Гуров наблюдал Петренко, одновременно просмотрел улицу, оценил плотность движения, количество мужчин подходящего сложения и возраста и приуныл. Вроде движется народ, а Терентьев с Прохоровым здесь сразу начнут «светиться». Гуров знал, что если Петренко убийца, то улицу чувствует обнаженно остро, замечает на себе даже мельком брошенный взгляд.
Зажужжал телефон, Гуров снял трубку.
– Ты что, скромник, молчишь? – спросил Орлов.
– Хвастаться нечем, – ответил Гуров, – насторожен, мужчин близко не подпускает. Улица нам не благоприятствует.
– Может, и к лучшему, – пробурчал Орлов. – К сестре послал человека, скоро будет ответ.
Оперативнику замотали правую руку «окровавленными» тряпками, уложили в перевязь на груди, дали пакет с бинтом. Он вошел в контору, где сидели две машинистки, одна из них была Лида Смирнова.
– Девочки, родненькие, помогите, – сказал оперативник, протягивая бинт, – бревном придавило.
Если утром Лида брату руку бинтовала, она обязательно скажет, не может не сказать. Оперативник сунул бинт именно ей.
– Вы бы к врачу, не умею я, – женщина смотрела на бинт и морщилась.
– Что за женщина, если мужика перевязать не способна, – недовольно сказал оперативник.
– Слава богу, не война, – ответила спокойно Смирнова.
Вдвоем они руку ему кое-как перебинтовали. Оперативник вышел на улицу, через квартал бинты сорвал, бросил в урну, позвонил полковнику.
– Гуров, – сказал Орлов, откашливаясь, – сестра руку ему не бинтовала.
– Хорошо, – ответил Гуров, трубку не положил.
Полковник и майор молчали, а они много могли бы сказать друг другу.

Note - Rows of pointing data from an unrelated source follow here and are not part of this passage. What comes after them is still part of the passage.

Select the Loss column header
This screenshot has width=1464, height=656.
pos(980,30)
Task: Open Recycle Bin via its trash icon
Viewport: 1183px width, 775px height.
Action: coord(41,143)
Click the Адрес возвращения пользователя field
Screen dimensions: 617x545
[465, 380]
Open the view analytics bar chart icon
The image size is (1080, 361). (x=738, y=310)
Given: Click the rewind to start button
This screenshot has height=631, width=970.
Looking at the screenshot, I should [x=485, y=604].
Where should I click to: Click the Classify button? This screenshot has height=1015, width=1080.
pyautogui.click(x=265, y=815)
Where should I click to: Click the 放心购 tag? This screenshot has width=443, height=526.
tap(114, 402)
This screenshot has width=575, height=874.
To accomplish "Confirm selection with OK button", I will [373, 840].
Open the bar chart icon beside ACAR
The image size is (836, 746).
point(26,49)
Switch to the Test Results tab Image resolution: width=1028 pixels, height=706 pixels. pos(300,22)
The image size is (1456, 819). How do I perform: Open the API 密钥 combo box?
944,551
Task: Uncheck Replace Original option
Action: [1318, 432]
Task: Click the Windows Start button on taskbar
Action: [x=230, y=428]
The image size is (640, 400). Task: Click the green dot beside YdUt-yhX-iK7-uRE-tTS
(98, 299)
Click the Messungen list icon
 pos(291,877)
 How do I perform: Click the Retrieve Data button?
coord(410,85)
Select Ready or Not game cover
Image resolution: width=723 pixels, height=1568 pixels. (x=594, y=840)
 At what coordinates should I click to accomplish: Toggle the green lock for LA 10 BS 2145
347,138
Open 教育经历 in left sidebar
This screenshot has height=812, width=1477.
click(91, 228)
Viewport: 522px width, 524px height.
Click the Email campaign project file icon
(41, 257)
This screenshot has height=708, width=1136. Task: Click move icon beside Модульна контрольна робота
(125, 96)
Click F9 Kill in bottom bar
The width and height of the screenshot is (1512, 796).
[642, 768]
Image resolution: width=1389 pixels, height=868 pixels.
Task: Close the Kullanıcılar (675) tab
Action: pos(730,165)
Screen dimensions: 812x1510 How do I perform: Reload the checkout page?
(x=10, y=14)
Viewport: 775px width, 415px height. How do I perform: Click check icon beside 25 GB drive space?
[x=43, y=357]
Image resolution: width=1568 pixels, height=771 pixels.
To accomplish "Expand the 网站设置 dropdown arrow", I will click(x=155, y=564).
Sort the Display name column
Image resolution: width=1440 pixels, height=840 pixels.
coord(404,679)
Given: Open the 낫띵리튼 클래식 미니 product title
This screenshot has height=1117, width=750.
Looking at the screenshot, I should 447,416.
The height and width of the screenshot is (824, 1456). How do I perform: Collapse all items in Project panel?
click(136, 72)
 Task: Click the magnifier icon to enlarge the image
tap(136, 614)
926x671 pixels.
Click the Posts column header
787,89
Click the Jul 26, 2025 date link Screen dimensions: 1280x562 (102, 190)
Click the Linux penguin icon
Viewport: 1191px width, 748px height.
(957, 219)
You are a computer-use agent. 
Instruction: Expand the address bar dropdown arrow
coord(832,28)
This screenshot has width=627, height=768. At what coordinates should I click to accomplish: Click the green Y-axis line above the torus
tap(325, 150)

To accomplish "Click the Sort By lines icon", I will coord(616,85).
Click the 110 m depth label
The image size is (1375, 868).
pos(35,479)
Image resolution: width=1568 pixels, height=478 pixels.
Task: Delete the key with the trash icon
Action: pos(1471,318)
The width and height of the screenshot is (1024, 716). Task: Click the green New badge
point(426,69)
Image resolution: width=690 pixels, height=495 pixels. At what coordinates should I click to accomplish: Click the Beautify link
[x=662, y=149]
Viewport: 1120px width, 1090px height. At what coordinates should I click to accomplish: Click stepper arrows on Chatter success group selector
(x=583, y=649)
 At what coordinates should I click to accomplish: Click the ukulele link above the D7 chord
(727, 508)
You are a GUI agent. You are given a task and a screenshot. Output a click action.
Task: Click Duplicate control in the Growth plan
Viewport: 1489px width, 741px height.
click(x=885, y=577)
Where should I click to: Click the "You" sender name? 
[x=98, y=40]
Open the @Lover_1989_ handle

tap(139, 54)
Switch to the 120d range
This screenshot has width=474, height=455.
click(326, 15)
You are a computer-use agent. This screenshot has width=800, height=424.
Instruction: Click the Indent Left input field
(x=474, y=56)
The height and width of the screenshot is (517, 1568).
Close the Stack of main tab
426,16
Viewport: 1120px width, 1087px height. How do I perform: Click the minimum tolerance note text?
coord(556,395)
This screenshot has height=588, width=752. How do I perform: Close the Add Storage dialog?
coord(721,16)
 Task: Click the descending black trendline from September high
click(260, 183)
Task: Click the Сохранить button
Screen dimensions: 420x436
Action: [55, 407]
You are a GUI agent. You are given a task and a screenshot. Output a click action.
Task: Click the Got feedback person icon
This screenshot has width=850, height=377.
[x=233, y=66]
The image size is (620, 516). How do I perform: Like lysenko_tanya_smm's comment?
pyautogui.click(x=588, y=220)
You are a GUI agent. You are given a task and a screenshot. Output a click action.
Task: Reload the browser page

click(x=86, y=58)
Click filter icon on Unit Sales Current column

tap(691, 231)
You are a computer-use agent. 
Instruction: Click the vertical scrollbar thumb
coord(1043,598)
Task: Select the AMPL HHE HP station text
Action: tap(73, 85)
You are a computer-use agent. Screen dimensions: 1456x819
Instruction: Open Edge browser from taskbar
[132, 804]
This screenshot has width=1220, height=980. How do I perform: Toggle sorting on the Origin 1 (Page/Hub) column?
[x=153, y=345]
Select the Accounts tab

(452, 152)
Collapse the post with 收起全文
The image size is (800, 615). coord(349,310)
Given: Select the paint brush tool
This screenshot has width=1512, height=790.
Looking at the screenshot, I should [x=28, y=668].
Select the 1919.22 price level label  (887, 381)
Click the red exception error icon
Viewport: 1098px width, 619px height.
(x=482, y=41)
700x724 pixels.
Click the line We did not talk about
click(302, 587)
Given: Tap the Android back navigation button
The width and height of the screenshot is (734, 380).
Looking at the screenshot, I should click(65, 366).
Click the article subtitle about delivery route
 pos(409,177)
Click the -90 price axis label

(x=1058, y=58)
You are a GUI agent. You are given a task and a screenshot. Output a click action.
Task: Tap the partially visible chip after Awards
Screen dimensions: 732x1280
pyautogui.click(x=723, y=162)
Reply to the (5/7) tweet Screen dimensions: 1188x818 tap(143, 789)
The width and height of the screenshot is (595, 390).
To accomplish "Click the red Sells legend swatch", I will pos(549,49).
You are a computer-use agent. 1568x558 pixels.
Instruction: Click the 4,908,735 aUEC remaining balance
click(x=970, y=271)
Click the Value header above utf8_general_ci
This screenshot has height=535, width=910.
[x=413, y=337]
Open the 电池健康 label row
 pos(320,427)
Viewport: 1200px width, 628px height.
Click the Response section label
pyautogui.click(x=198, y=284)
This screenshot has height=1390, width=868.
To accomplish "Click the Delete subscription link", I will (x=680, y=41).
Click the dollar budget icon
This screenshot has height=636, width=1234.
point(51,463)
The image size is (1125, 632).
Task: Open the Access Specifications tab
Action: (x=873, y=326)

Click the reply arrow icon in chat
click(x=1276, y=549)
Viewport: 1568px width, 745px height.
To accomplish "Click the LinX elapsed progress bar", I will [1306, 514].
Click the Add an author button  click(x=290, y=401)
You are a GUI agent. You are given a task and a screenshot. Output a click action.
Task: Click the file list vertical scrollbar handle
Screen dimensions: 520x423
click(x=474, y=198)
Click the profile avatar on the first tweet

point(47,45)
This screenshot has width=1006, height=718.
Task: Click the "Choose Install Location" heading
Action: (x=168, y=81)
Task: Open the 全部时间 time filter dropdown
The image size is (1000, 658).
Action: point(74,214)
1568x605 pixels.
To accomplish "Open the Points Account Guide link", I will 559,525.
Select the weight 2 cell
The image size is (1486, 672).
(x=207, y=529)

Процент вероятности, что Петренко – разыскиваемый убийца, возрос. И видимо, в повязке пистолет марки ТТ, стреляные гильзы которого находятся в НТО. Если пистолет и есть тот самый, это хорошо. Но было бы куда лучше, если бы он лежал в кармане у Петренко, и убийца не держал бы палец на спусковом крючке.
«Подожди, пока он не уйдет с людного места, и прикажи прострелить ему правое предплечье», – мог сказать полковник. Подобная мысль появилась, старый оперативный работник Петр Николаевич Орлов даже вздрогнул. Устал, черт знает что в голову лезет. Вроде все свидетельствует против Петренко, однако полковник сталкивался и с большим количеством совпадений-доказательств, которые указывали на невиновного.
– Чего молчишь? – спросил полковник.
– Думать вслух не научился, – ответил майор.
– Думай-думай, когда придумаешь, позвони, – Орлов положил трубку, не сказав главного: «Ваш выстрел только второй. А первого ты допустить не должен ни в коем случае».
Гуров думал о том же, в напоминаниях не нуждался.
Петренко долго стоял в подворотне, прошел квартал по улице, вновь свернул в переулок, видно, знал район хорошо, через несколько минут он подходил к открытому кафе, которое прилепилось на уголке маленького сквера.
Оперативники заехали в переулок с двух сторон, неподалеку от кафе были магазины, следовательно, и люди. Место показалось Гурову подходящим, он решил попробовать. Прежде чем выйти из машины, Гуров взглянул на Леню Симоненко и сказал:
– Моя задача не дать ему выстрелить. Твоя – не дать ему выстрелить второй раз. Ты меня понял?
Леня кивнул, откашлялся, ответил:
– Я вас понял, Лев Иванович.
Гуров увидел: истончились у стрелка губы, мелко подрагивает подбородок, и в глаза парень не смотрит – и понял, что Симоненко схватил мандраж. И сейчас он не то что в руку, в дом не попадет. «Зря я вчера вечером отмалчивался, надо было его разговорить, чтобы он до конца понял серьезность предстоящего, перенервничал и расслабился. Сейчас поздно, быстро его в сознание не привести».
Вчера вечером в комнате отдыха Леня рассказывал о первенстве, когда от его последнего выстрела зависело золото, нужна была только «десятка», и Леня ее сделал. Он говорил о психологическом давлении ситуации, о расстоянии до мишени, показывал размеры «десятки». Витя с Сашей слушали с интересом, соглашались, стрельба – более нервный вид спорта, чем борьба. Гуров читал какой-то старый журнал, слушал, злился и молчал.